利用 Python 的协程进行快速端口扫描

0x00 协程的优势

协程拥有极高的执行效率,因为子程序切换不是线程切换,而是由程序自身控制,因此没有线程切换的开销。和多线程比,线程数量越多,协程的性能优势就越明显。

不需要多线程的锁机制,因为只有一个线程,也不存在同时写变量冲突,在协程中控制共享资源不加锁,只需要判断状态就好了,所以执行效率比多线程高很多

0x01 Python中的协程

协程也就是微线程,python 的 generator(生成器) 中的 yield 可以一定程度上实现协程

在 generator 中,我们不但可以通过 for 循环来迭代,还可以不断调用 next() 函数获取由 yield 语句返回的下一个值。

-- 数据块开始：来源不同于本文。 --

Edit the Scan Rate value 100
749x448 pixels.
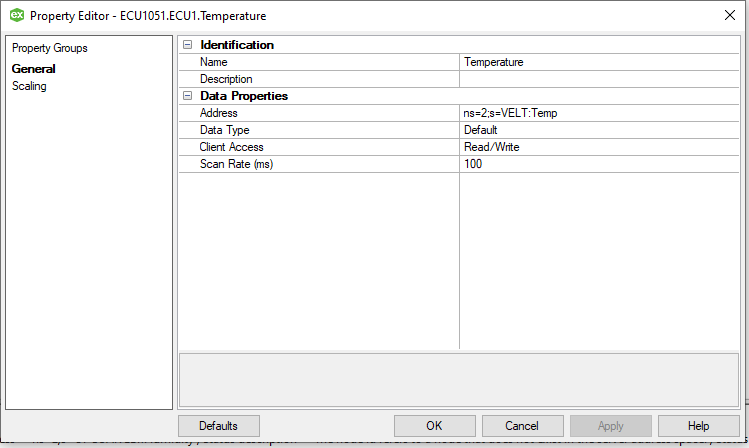click(599, 164)
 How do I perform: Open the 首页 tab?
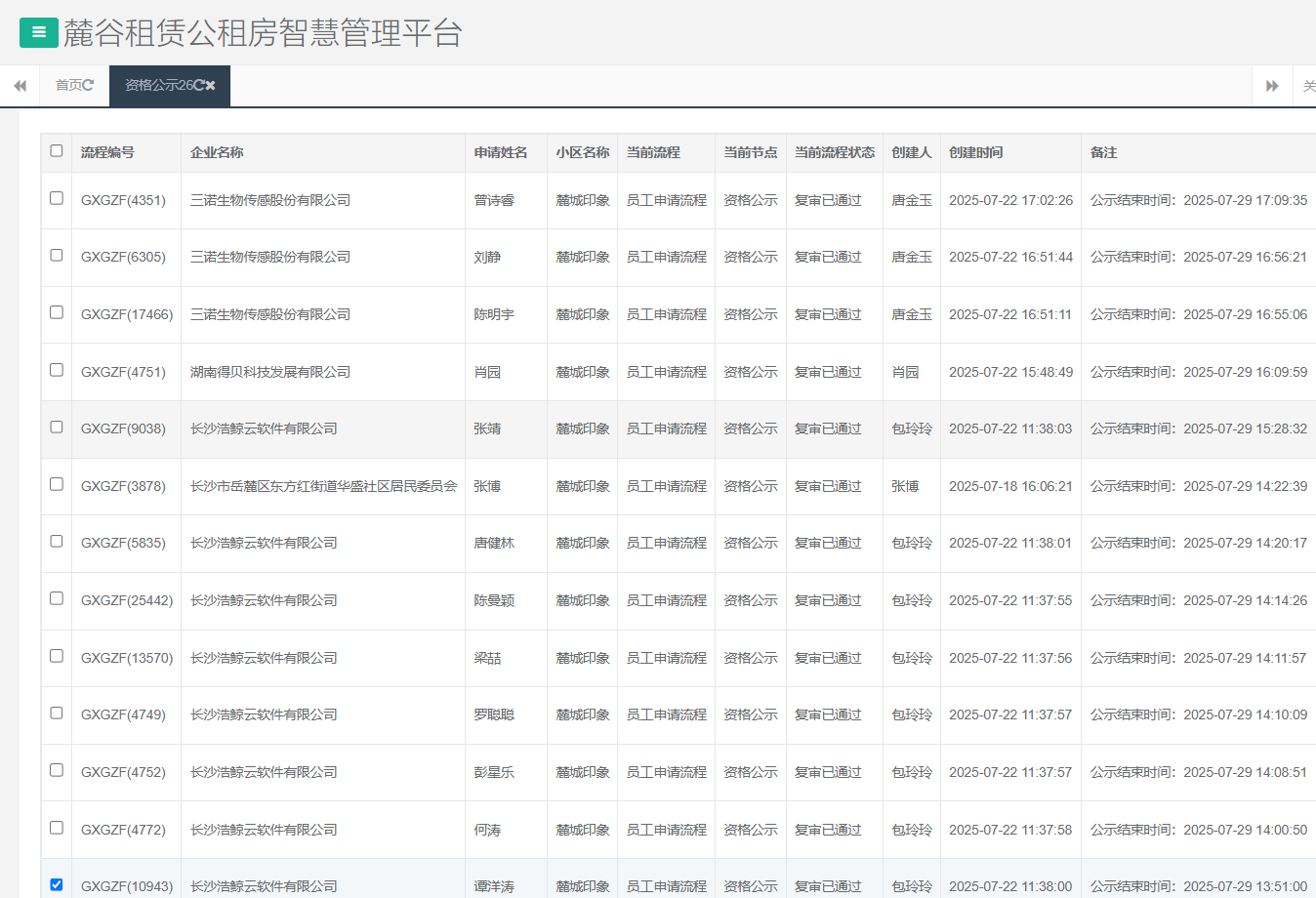pos(68,86)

但是 Python 的 yield 不但可以返回一个值,它还可以接收调用者发出的参数。
80

0x02 使用 gevent

python 中可以通过 generator 实现协程,但是不完全,第三方的 gevent 为 Python 提供了比较完善的协程支持,gevent 可以通过 monkey patch 动态的修改 Python 自带的一些标准库

由于 IO 操作(比如访问网络)非常耗时,经常使程序处于等待状态,而 gevent 可以为我们自动切换协程,再在适当的时候切换回来继续执行,这就保证总有 greenlet 在运行,而不是等待 IO

使用 gevent 可以获得极高的并发性能,但 gevent 只能在 Unix/Linux 下运行,在 Windows 下不保证正常安装和运行
下面 3 个网络操作是并发执行的,且结束顺序不同,但只有一个线程

from gevent import monkey; monkey.patch_all()
import requests
import gevent

def get_resp_size(url):
    print('GET: %s' % url)
    html = requests.get(url).content
    print('%d bytes received from %s.' % (len(html), url))

def gevent_test(urls):
    job_list = [gevent.spawn(get_resp_size, url) for url in urls]
    gevent.joinall(job_list)

urls = [
    'https://www.python.org/',
    'https://www.yahoo.com/',
    'https://github.com/',
]
gevent_test(urls)

0x03 asyncio

在 python 3.4 时引入了 asyncio 这个模块,asyncio 专门被用来实现异步IO操作。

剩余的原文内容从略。